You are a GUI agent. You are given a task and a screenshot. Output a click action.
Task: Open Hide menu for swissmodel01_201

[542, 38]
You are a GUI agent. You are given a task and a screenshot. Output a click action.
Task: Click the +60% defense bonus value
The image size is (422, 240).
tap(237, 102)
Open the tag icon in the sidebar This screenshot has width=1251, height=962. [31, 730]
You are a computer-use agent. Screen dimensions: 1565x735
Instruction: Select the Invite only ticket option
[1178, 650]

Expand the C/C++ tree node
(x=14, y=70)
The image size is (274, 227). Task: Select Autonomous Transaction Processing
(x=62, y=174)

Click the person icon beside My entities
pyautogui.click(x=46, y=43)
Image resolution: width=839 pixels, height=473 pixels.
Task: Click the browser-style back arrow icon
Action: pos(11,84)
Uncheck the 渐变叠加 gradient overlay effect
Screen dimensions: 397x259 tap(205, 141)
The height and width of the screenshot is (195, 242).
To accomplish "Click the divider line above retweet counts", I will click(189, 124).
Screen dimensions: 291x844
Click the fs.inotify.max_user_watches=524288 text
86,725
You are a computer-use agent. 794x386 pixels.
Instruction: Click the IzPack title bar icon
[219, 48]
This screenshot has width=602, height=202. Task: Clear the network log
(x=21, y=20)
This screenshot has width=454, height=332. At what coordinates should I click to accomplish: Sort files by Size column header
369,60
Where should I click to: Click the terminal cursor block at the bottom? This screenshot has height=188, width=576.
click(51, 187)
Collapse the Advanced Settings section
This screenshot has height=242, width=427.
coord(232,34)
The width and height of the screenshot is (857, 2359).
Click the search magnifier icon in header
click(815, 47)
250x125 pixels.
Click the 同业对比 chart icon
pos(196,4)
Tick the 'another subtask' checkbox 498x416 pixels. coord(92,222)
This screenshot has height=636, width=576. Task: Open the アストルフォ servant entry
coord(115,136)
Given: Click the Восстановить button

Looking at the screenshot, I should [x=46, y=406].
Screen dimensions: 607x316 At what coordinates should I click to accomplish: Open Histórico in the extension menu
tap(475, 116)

■ ■ ■ ■ ■

**TASK GOAL**
Write out the records in full, word for word.

**ANSWER BELOW**
You are a GUI agent. You are given a task and a screenshot. Output a click action.
Task: Open Hide menu for swissmodel01_201

[542, 38]
You are a GUI agent. You are given a task and a screenshot. Output a click action.
Task: Click the +60% defense bonus value
The image size is (422, 240).
tap(237, 102)
Open the tag icon in the sidebar This screenshot has width=1251, height=962. [31, 730]
You are a computer-use agent. Screen dimensions: 1565x735
Instruction: Select the Invite only ticket option
[1178, 650]

Expand the C/C++ tree node
(x=14, y=70)
The image size is (274, 227). Task: Select Autonomous Transaction Processing
(x=62, y=174)

Click the person icon beside My entities
pyautogui.click(x=46, y=43)
Image resolution: width=839 pixels, height=473 pixels.
Task: Click the browser-style back arrow icon
Action: pos(11,84)
Uncheck the 渐变叠加 gradient overlay effect
Screen dimensions: 397x259 tap(205, 141)
The height and width of the screenshot is (195, 242).
To accomplish "Click the divider line above retweet counts", I will click(189, 124).
Screen dimensions: 291x844
Click the fs.inotify.max_user_watches=524288 text
86,725
You are a computer-use agent. 794x386 pixels.
Instruction: Click the IzPack title bar icon
[219, 48]
This screenshot has width=602, height=202. Task: Clear the network log
(x=21, y=20)
This screenshot has width=454, height=332. At what coordinates should I click to accomplish: Sort files by Size column header
369,60
Where should I click to: Click the terminal cursor block at the bottom? This screenshot has height=188, width=576.
click(51, 187)
Collapse the Advanced Settings section
This screenshot has height=242, width=427.
coord(232,34)
The width and height of the screenshot is (857, 2359).
Click the search magnifier icon in header
click(815, 47)
250x125 pixels.
Click the 同业对比 chart icon
pos(196,4)
Tick the 'another subtask' checkbox 498x416 pixels. coord(92,222)
This screenshot has height=636, width=576. Task: Open the アストルフォ servant entry
coord(115,136)
Given: Click the Восстановить button

Looking at the screenshot, I should [x=46, y=406].
Screen dimensions: 607x316 At what coordinates should I click to accomplish: Open Histórico in the extension menu
tap(475, 116)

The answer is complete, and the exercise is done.